Seasonal evaluation of tropospheric CO2 over the Asia-Pacific region observed by the CONTRAIL commercial airliner measurements

Measurement of atmospheric carbon dioxide (CO2) is indispensable for top-down estimation of surface CO2 sources/sinks by an atmospheric transport model. Despite the growing importance of Asia in the global carbon budget, the region has only been sparsely monitored for atmospheric CO2 and our understanding of atmospheric CO2 variations in the region (and thereby that of the regional carbon budget) is still limited. In this study, we present climatological CO2 distributions over the Asia-Pacific region obtained from the CONTRAIL (Comprehensive Observation Network for TRace gases by AIrLiner) measurements. The high-frequency in-flight CO2 measurements over 10 years reveal a clear seasonal variation in CO2 in the upper troposphere (UT), with a maximum occurring in April-May and a minimum in August-September. The CO2 mole fraction in the UT north of 40 degrees N is low and highly variable in June-August due to the arrival of air parcels with seasonally low CO2 caused by the summertime biospheric uptake in boreal Eurasia. For August-September in particular, the UT CO2 is noticeably low within the Asian summer monsoon anticyclone associated with the convective transport of strong biospheric CO2 uptake signal over South Asia. During September as the anticyclone decays, a spreading of this low-CO2 area in the UT is observed in the vertical profiles of CO2 over the Pacific Rim of continental East Asia. Simulation results identify the influence of anthropogenic and biospheric CO2 fluxes in the seasonal evolution of the spatial CO2 distribution over the Asia-Pacific region.

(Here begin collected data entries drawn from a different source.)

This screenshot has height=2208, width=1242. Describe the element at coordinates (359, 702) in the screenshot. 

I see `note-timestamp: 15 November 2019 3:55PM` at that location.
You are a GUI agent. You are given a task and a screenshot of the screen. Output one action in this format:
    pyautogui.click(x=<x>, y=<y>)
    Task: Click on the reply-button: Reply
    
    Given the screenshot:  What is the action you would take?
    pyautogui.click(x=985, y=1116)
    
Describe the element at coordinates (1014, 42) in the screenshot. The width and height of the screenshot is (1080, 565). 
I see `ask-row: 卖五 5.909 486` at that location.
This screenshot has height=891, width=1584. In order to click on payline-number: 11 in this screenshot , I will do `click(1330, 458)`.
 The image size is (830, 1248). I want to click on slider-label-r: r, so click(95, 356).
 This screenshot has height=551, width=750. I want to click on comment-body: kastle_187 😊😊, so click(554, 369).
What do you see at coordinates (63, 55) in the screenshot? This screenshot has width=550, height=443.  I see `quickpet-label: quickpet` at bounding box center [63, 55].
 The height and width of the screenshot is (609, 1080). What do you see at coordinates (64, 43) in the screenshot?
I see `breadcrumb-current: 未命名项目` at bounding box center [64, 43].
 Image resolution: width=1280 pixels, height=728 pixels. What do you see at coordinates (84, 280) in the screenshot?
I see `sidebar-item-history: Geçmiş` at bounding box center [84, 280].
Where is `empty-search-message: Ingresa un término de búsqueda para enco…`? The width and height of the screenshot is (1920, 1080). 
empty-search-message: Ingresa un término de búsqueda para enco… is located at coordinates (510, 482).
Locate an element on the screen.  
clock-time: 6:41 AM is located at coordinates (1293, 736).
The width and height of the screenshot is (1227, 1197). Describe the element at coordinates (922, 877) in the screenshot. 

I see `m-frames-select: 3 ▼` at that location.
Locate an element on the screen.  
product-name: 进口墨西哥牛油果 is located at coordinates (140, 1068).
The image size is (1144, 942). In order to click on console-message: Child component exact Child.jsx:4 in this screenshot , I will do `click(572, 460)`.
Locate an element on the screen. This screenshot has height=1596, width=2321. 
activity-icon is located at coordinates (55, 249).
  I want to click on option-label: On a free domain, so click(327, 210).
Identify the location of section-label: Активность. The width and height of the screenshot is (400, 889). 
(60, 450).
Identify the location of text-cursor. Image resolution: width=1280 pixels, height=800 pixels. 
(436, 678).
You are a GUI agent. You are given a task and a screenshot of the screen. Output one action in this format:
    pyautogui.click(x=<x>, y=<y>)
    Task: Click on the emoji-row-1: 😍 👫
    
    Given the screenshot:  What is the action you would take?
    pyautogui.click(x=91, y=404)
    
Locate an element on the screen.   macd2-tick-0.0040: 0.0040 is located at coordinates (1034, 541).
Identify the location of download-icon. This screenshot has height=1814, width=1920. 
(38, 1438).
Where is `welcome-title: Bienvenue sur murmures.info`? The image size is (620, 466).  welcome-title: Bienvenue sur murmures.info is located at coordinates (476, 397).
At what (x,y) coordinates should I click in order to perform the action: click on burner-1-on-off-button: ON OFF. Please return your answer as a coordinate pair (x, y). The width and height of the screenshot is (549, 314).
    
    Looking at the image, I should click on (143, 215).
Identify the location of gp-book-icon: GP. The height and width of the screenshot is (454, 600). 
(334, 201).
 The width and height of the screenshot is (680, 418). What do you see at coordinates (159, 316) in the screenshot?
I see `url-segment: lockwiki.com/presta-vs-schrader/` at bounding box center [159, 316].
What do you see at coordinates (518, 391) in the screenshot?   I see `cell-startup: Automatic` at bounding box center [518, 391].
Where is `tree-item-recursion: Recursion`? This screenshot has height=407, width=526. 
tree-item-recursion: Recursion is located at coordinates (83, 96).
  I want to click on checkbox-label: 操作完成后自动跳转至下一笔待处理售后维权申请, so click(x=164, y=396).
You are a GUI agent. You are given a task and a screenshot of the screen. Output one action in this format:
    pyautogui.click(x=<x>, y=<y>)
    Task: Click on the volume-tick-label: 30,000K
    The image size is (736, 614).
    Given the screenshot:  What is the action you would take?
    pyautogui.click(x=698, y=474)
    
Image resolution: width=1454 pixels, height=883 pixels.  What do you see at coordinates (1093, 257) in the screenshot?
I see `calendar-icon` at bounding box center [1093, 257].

It is inferred that a substantial contribution to the UT CO2 over the northwestern Pacific comes from continental East Asian emissions in spring; but in the summer monsoon season, the prominent air mass origin switches to South Asia and/or Southeast Asia with a distinct imprint of the biospheric CO2 uptake. The CONTRAIL CO2 data provide useful constraints to model estimates of surface fluxes and to the evaluation of the satellite observations, in particular for the Asia-Pacific region.